■ EXERCISE BRIEF
Pick out each line of the material below that contains the string "Instruction", and copy those lines.

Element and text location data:
---------------

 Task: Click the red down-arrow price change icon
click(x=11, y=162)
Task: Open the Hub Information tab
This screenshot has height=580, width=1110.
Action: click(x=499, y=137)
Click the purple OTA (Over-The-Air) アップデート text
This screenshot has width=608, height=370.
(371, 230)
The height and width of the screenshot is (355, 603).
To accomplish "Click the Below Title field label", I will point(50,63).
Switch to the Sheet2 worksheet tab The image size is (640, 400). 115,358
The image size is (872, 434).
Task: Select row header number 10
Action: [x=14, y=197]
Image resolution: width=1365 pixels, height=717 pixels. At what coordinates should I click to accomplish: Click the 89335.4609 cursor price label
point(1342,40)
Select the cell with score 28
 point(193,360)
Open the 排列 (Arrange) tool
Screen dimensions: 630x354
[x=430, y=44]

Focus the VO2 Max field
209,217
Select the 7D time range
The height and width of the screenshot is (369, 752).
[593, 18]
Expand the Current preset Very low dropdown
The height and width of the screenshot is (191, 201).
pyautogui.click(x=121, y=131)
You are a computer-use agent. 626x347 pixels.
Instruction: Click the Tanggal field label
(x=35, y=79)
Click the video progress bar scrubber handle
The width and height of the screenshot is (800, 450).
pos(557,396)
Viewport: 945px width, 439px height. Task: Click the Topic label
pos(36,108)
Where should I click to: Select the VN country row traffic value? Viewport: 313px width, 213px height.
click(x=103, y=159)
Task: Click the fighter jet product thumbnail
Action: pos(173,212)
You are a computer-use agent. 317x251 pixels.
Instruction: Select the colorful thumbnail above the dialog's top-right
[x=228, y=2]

---------------

■ SOLUTION TO THIS PROBLEM
Instruction: Click the Tanggal field label
Instruction: Select the colorful thumbnail above the dialog's top-right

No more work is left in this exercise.